Customizing the Integration
You can customize the Databricks Spark integration settings using these components Immuta provides:
Cluster policies
Immuta provides cluster policies that set the Spark environment variables and configuration on your Databricks cluster once you apply that policy to your cluster. These policies generated by Immuta must be applied to your cluster manually. The Configure a Databricks Spark integration guide includes instructions for generating and applying these cluster policies. Each cluster policy is described below.
Spark environment variables
The Spark environment variables reference guide lists the various possible settings controlled by these variables that you can set in your cluster policy before attaching it to your cluster.
Additional Hadoop configuration file (optional)
In some cases it is necessary to add sensitive configuration to SparkSession.sparkContext.hadoopConfiguration
to allow Spark to read data.
For example, when accessing external tables stored in Azure Data Lake Gen2, Spark must have credentials to access the target containers or filesystems in Azure Data Lake Gen2, but users must not have access to those credentials. In this case, an additional configuration file may be provided with a storage account key that the cluster may use to access Azure Data Lake Gen2.
To use an additional Hadoop configuration file, set the IMMUTA_INIT_ADDITIONAL_CONF_URI
Spark environment variable to be the full URI to this file.
Configurable settings
Data source settings
Protected and unprotected tables
Generally, Immuta prevents users from seeing data unless they are explicitly given access, which blocks access to raw sources in the underlying databases.
Databricks non-privileged users will only see sources to which they are subscribed in Immuta, and this can present problems if organizations have a data lake full of non-sensitive data and Immuta removes access to all of it. The limited enforcement scope feature addresses this challenge by allowing Immuta users to access any tables that are not protected by Immuta (i.e., not registered as a data source or a table in a native workspace). Although this is similar to how privileged users in Databricks operate, non-privileged users cannot bypass Immuta controls.

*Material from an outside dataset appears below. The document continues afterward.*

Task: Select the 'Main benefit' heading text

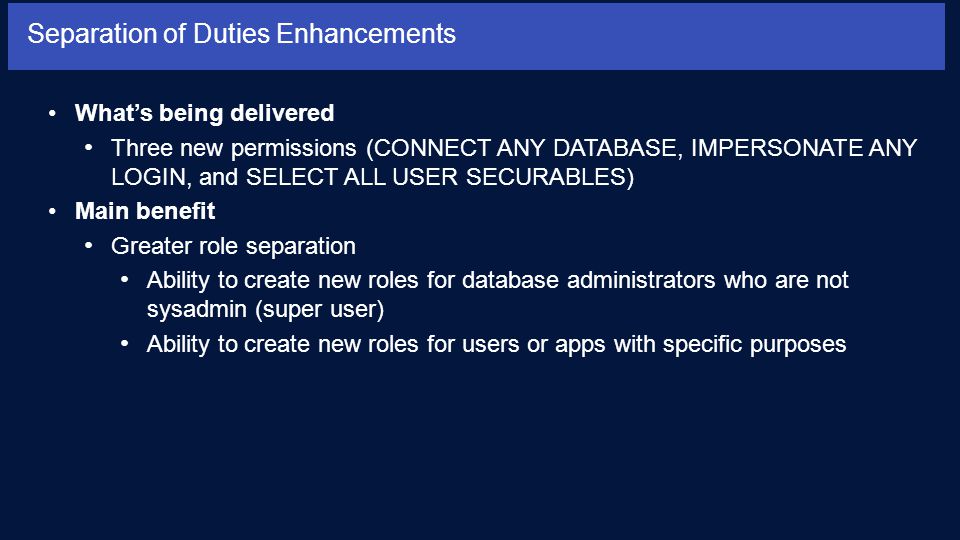Action: [x=145, y=211]
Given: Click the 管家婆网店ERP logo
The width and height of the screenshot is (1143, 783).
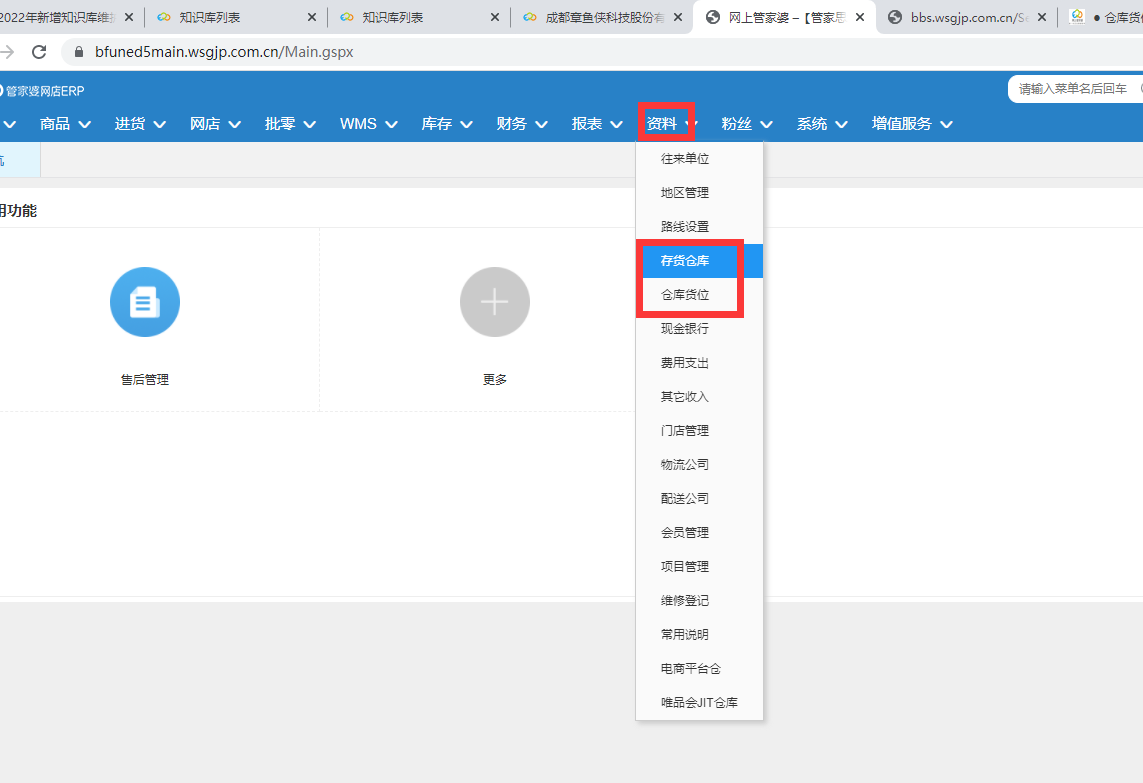Looking at the screenshot, I should pos(42,91).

Protected until made available by policy: This setting means all tables are hidden until a user is granted access through an Immuta policy. This is how most databases work and assumes least privileged access and also means you will have to register all tables with Immuta if this is disabled.
Available until protected by policy: This setting means all tables are open until explicitly registered and protected by Immuta. This makes sense if most of your tables are non-sensitive and you can pick and choose which to protect. This setting allows both non-Immuta reads and non-Immuta writes:
IMMUTA_SPARK_DATABRICKS_ALLOW_NON_IMMUTA_READS
: Immuta users with regular (non-privileged) Databricks roles maySELECT
from tables that are not registered in Immuta. This setting does not allow reading data directly with commands like spark.read.format("x"). Users are still required to read data and query tables using Spark SQL. When non-Immuta reads are enabled through the cluster policy, Immuta users will see all databases and tables when they run show databases or show tables. However, this does not mean they will be able to query all of them.IMMUTA_SPARK_DATABRICKS_ALLOW_NON_IMMUTA_WRITES
: Immuta users with regular (non-privileged) Databricks roles can run DDL commands and data-modifying commands against tables or spaces that are not registered in Immuta. With non-Immuta writes enabled through the cluster policy, users on the cluster can mix any policy-enforced data they may have access to via any registered data sources in Immuta with non-Immuta data and write the ensuing result to a non-Immuta write space where it would be visible to others. If this is not a desired possibility, the cluster should instead be configured to only use Immuta’s project workspaces.
The Configure a Databricks Spark integration guide includes instructions for applying these settings to your cluster.
Ephemeral overrides
In Immuta, a Databricks data source is considered ephemeral, meaning that the compute resources associated with that data source will not always be available.
Ephemeral data sources allow the use of ephemeral overrides, user-specific connection parameter overrides that are applied to Immuta metadata operations.
When a user runs a Spark job in Databricks, the Immuta plugin automatically submits ephemeral overrides for that user to Immuta for all applicable data sources to use the current cluster as compute for all subsequent metadata operations for that user against the applicable data sources.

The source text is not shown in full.